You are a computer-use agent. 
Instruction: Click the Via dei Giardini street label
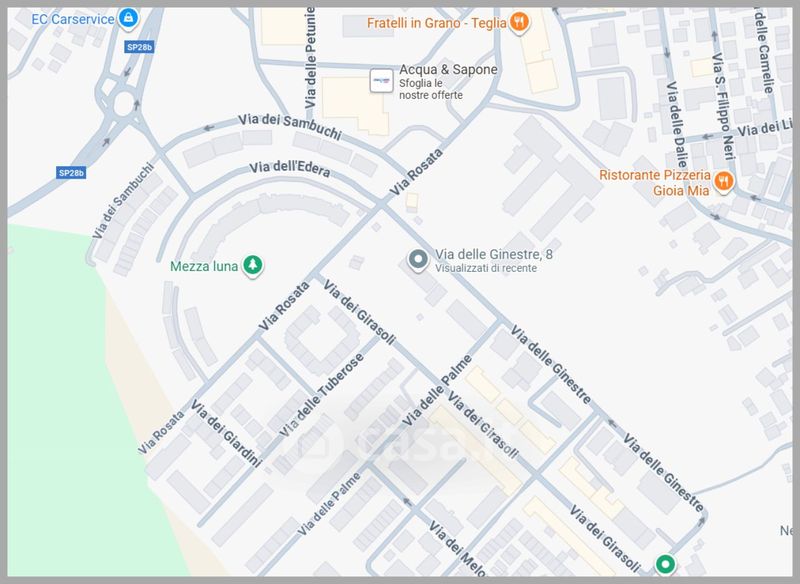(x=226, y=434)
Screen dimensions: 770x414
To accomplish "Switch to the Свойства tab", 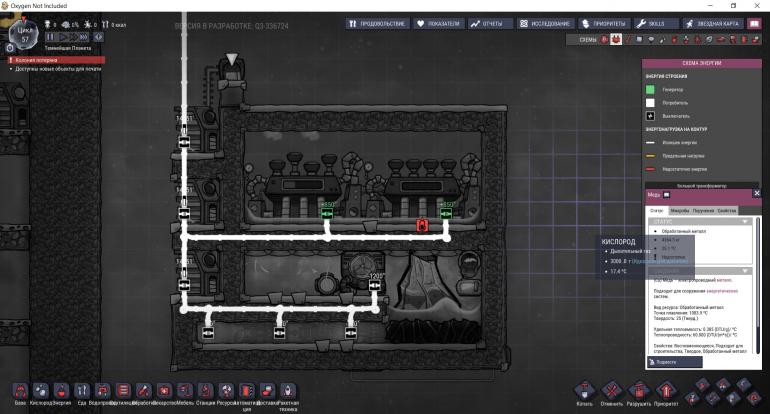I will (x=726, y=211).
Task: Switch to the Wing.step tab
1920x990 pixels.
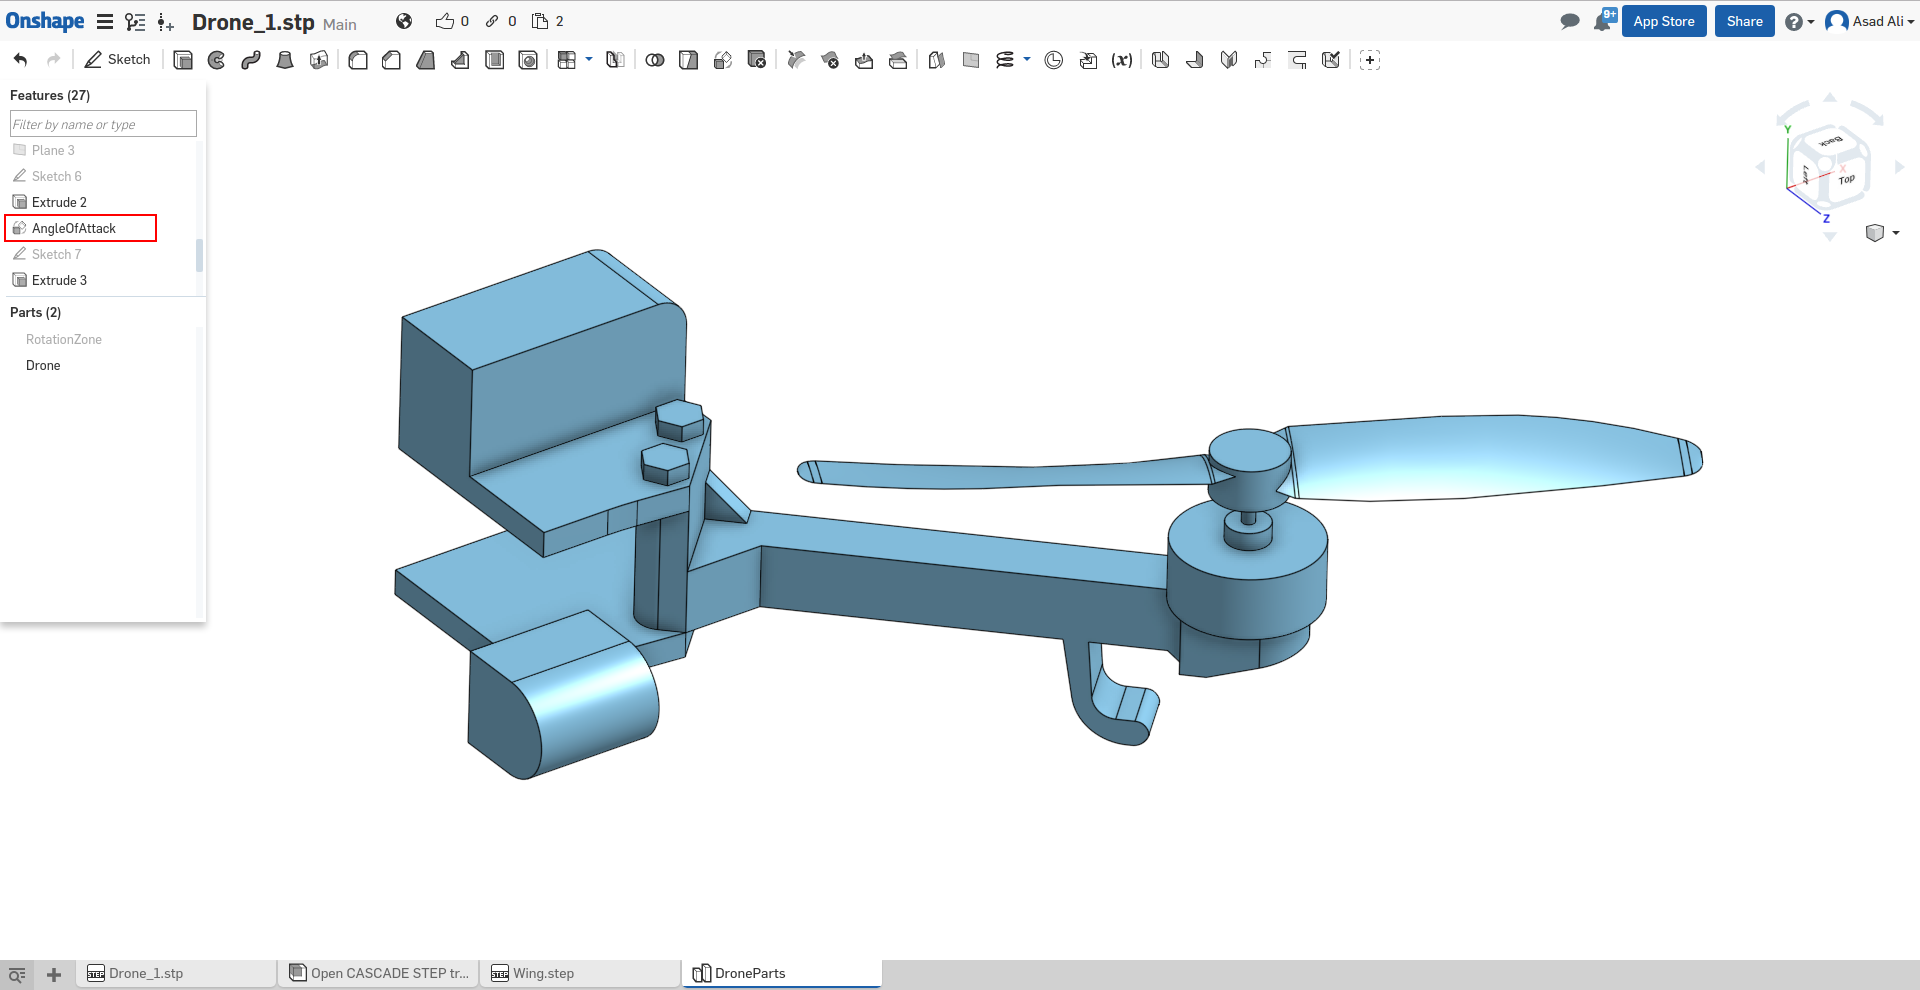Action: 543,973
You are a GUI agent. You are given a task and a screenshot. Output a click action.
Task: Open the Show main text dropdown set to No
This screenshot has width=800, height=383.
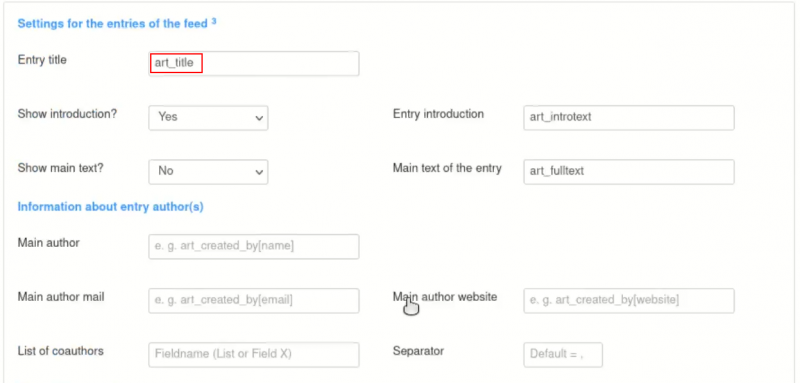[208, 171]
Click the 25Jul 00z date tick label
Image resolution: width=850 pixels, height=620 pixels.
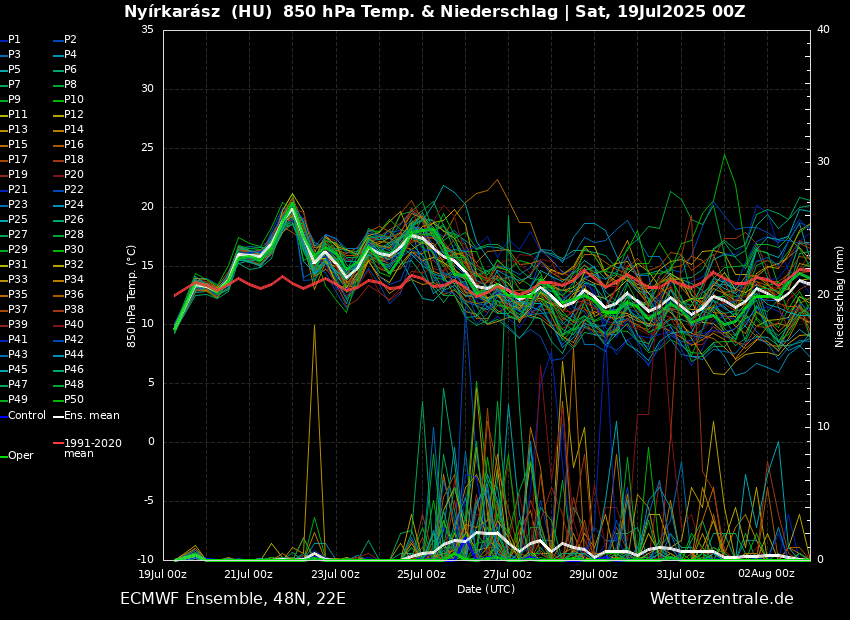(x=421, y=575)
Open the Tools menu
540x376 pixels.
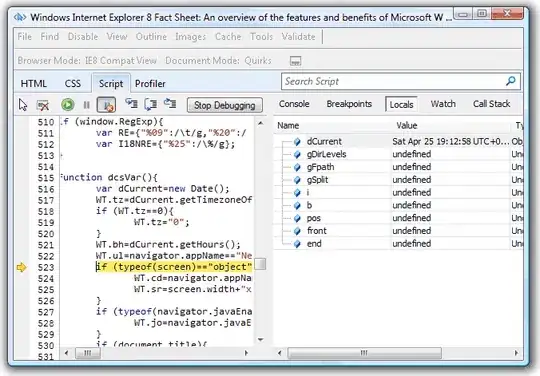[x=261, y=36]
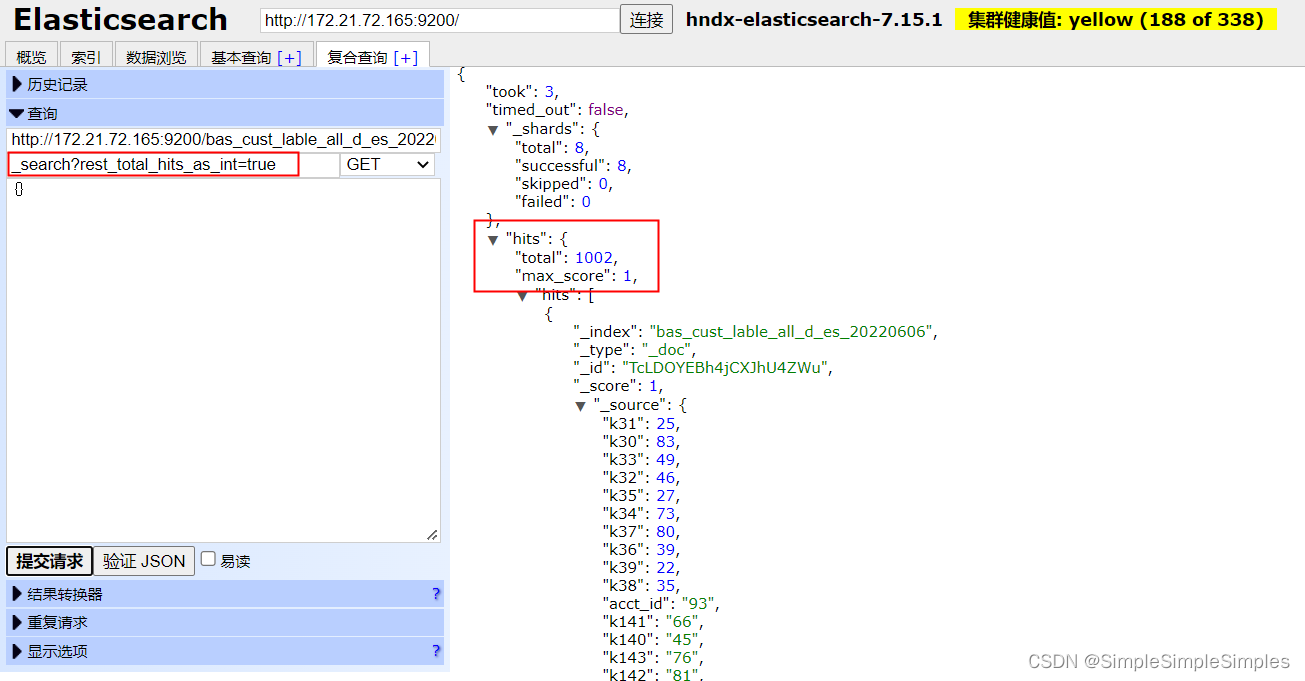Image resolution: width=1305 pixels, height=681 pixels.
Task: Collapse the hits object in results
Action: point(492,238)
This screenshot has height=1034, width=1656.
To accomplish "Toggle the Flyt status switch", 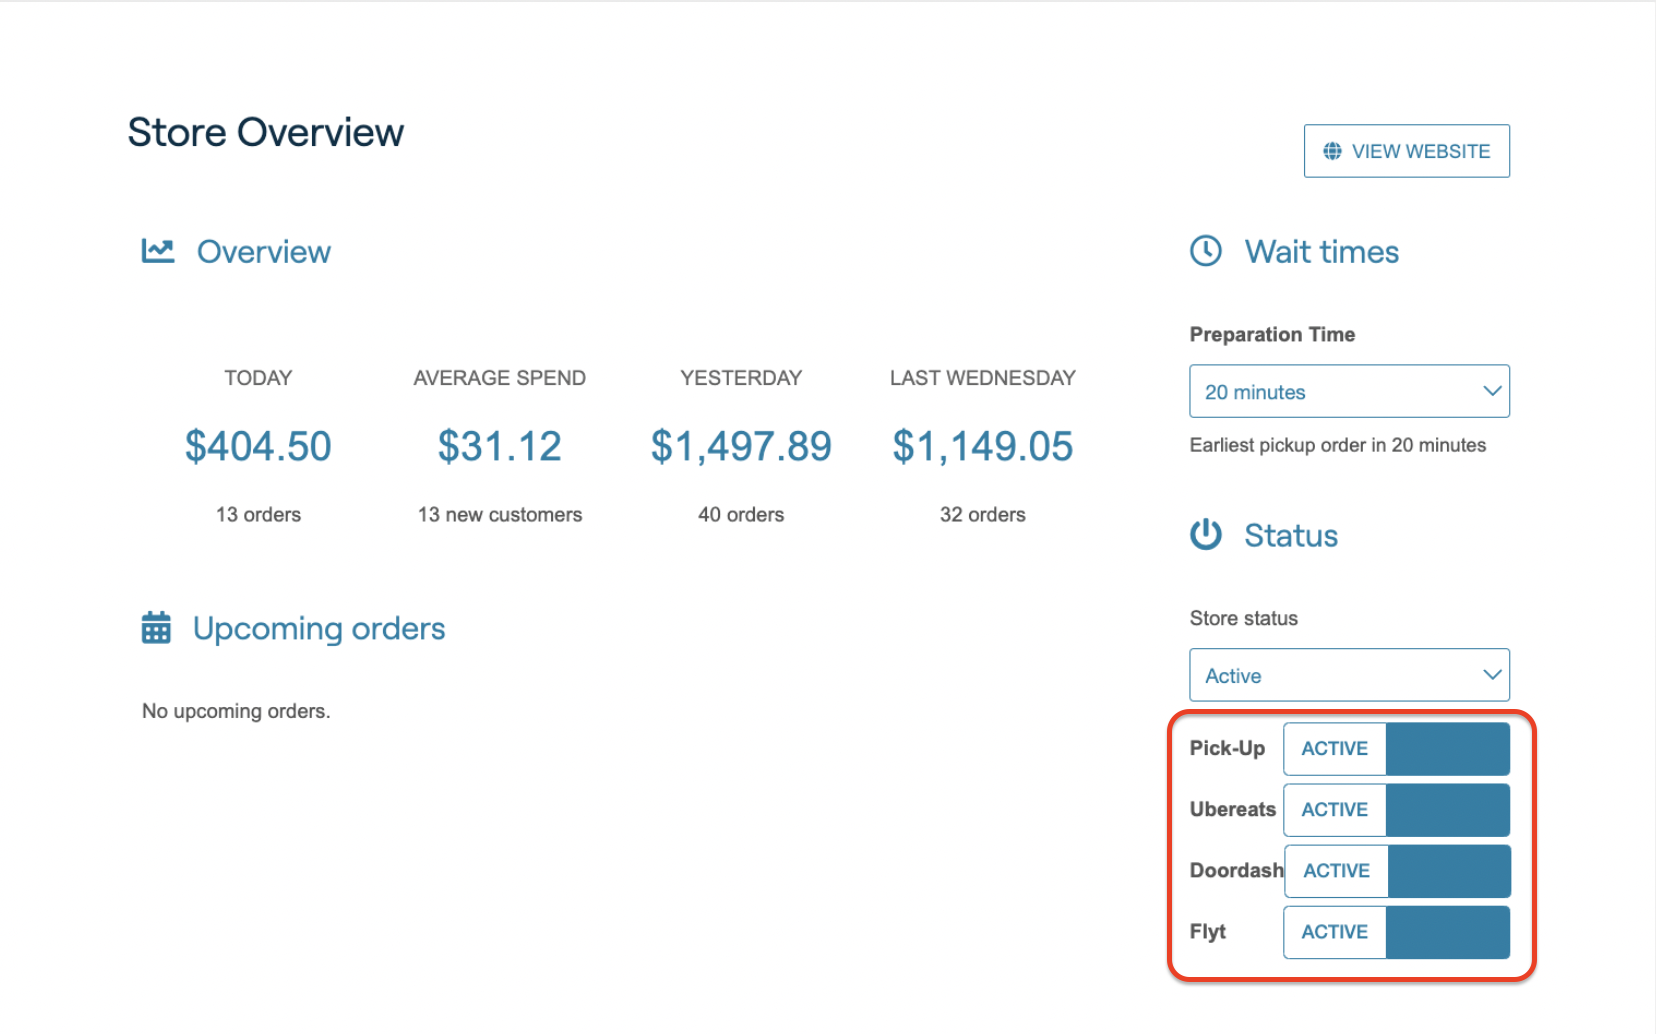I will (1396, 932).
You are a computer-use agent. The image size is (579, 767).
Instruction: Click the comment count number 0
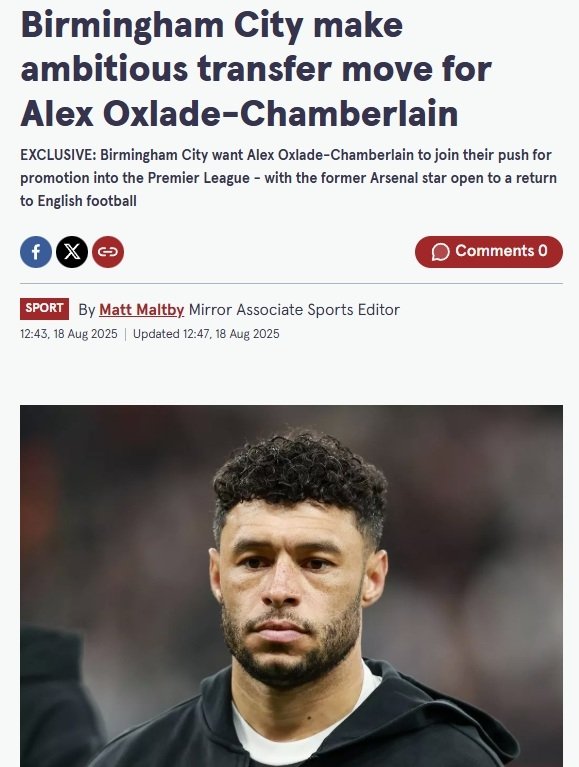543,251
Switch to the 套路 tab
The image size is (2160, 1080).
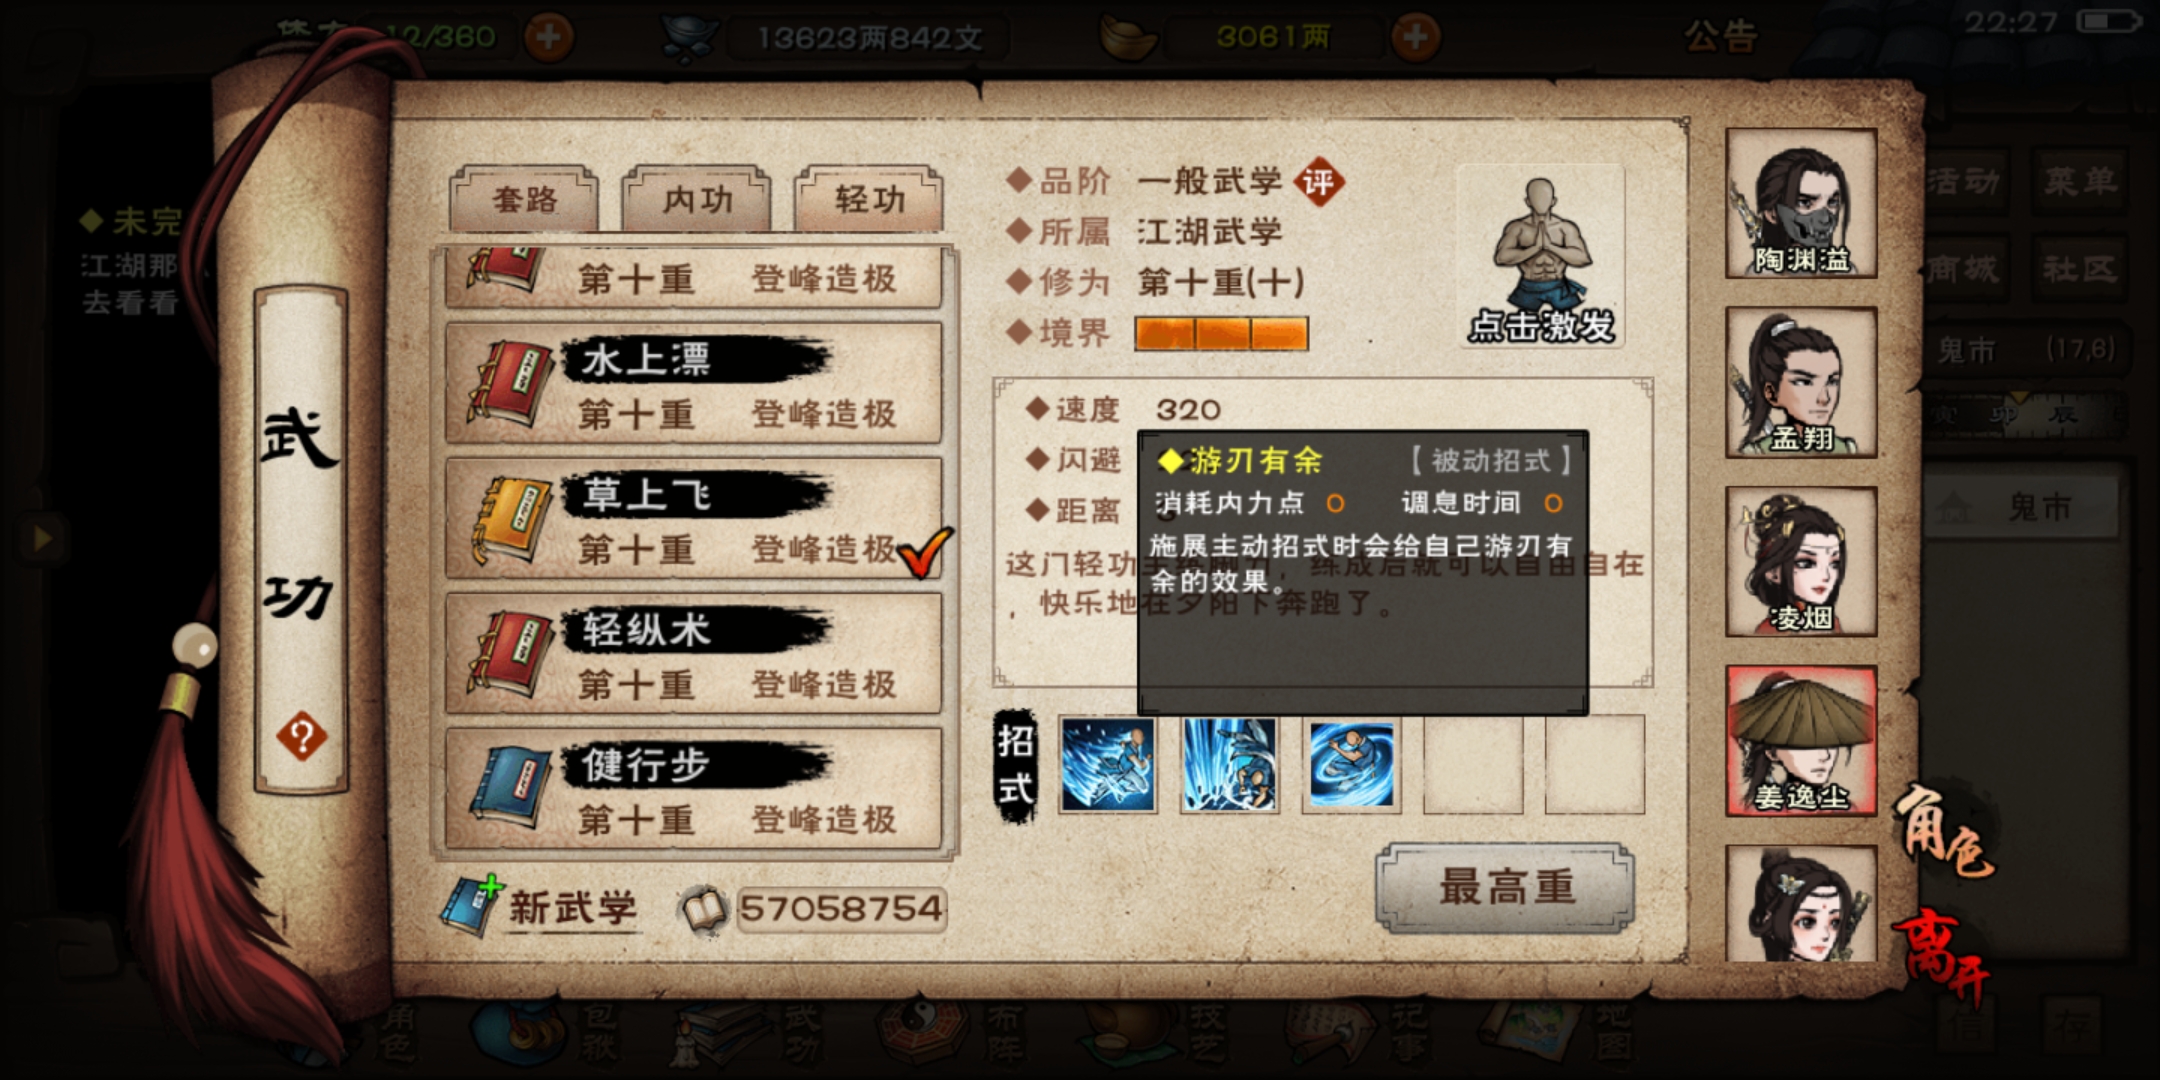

:::::

Exercise requirements — Rewrite the stretch of rows from the line containing "You are a computer-use agent. The" through the end of the rows as a JSON list of strings, one string per line, leaving out blank lines and the pictures.

Response to this exercise —
[
  "You are a computer-use agent. The image size is (579, 767).",
  "Instruction: Click the comment count number 0",
  "543,251",
  "Switch to the 套路 tab",
  "The image size is (2160, 1080)."
]